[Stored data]

━━━

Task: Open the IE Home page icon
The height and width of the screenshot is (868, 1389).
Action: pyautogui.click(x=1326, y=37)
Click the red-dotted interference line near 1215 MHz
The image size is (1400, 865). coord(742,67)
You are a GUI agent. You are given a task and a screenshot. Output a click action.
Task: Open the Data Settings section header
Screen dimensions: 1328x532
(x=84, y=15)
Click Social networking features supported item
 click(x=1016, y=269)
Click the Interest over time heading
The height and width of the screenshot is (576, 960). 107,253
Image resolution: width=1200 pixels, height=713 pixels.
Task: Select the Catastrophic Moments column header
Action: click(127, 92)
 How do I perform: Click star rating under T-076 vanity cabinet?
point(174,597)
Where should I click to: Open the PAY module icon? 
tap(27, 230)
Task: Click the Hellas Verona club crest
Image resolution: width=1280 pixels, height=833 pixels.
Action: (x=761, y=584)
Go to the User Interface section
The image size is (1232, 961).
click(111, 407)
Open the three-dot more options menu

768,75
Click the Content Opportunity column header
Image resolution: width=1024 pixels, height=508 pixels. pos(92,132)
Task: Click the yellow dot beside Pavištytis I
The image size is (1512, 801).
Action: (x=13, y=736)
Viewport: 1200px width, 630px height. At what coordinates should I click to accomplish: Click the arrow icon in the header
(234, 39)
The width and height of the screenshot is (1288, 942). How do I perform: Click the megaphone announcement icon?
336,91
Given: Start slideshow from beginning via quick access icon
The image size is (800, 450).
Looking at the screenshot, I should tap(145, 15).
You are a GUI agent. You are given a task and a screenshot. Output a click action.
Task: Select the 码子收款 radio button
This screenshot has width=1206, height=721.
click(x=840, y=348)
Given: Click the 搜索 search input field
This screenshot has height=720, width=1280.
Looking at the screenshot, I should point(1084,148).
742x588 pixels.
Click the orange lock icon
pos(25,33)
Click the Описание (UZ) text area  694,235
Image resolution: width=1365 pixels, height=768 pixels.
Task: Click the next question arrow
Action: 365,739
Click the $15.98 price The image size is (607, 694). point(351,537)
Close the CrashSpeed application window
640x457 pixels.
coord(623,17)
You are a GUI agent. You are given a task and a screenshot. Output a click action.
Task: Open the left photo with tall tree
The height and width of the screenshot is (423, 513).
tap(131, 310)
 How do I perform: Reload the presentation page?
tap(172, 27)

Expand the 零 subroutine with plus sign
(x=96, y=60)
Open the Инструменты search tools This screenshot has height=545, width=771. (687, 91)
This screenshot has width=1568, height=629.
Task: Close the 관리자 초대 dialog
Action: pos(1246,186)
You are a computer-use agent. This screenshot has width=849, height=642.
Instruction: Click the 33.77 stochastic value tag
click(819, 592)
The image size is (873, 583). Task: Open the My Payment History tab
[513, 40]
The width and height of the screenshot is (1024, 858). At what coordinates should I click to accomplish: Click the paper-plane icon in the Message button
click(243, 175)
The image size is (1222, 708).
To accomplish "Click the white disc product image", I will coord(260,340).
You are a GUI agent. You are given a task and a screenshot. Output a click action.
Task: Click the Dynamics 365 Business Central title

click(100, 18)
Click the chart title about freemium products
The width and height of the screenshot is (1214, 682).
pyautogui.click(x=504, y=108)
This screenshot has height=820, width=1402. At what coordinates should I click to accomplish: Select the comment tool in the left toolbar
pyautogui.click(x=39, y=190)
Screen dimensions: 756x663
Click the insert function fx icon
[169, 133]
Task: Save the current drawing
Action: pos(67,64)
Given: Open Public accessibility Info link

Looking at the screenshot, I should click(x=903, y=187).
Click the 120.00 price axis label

━━━

_DIRECTIONS:_ Above are some records; copy exactly the lines from the one with "Given: Start slideshow" through the one with "Task: Select the 码子收款 radio button", both included, and no others.

_OUTPUT:_
Given: Start slideshow from beginning via quick access icon
The image size is (800, 450).
Looking at the screenshot, I should tap(145, 15).
You are a GUI agent. You are given a task and a screenshot. Output a click action.
Task: Select the 码子收款 radio button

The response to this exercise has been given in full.